Em agosto de 2017 alguns membros do movimento Antifa protestaram em Charlottesville, Virgínia, para condenar o racismo e se opor às manifestações de centenas de nacionalistas brancos que eram contra a remoção da estátua do general Robert E. Lee.

Os atos se tornaram violentos quando James Fields, que não é membro da Antifa, se lançou com seu veículo contra uma multidão de manifestantes e matou Heather Heyer.

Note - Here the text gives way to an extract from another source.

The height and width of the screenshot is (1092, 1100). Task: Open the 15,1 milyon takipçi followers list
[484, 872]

Trump disse que ‘dois lados’ têm pessoas boas

Trump foi acusado de se recusar a condenar supremacistas brancos no debate presidencial entre ele e Joe Biden na última terça-feira. Nesta semana, antes de anunciar que testou positivo para Covid-19, o presidente dos Estados Unidos voltou ao tema.

“Condeno a KKK, condeno todos os supremacistas brancos, condeno o Proud Boys. Não conheço muito sobre o Proud Boys, quase nada, mas condeno”, afirmou Trump à emissora Fox News, antes de parecer igualar novamente a violência de grupos de extrema esquerda com a de supremacistas brancos. Para o diretor do FBI, estes últimos são a maior preocupação doméstica do país.

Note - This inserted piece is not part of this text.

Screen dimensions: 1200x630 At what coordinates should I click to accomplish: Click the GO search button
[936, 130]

Durante o debate, o presidente também disse aos Proud Boys – grupo de extrema direita qualificado pela Liga Antidifamação como misógino, islamofóbico, transfóbico e anti-imigração – que “recuem e fiquem na sua”.

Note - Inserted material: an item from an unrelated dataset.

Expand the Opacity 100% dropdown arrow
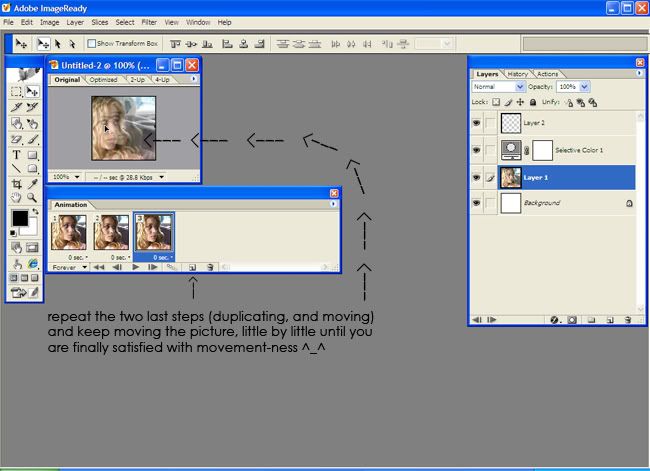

“Quem você quer que eu condene?”, perguntou Trump no evento. Biden insistiu duas vezes: “Proud Boys.” 

“Proud Boys, recuem e fiquem na sua. Mas digo uma coisa, alguém precisa fazer algo sobre o Antifa e a esquerda, porque não se trata de um problema de direita”, continuou Trump.

Embora Trump tenha condenado a Ku Klux Klan e os supremacistas brancos no passado, ele disse há alguns meses que “os dois lados” deveriam ser responsabilizados pela violência em protestos em Charlottesville, na Virgínia.

Além disso, ele frequentemente minimiza a ameaça de supremacistas brancos e usa a alimentação das tensões raciais como parte de sua estratégia de reeleição.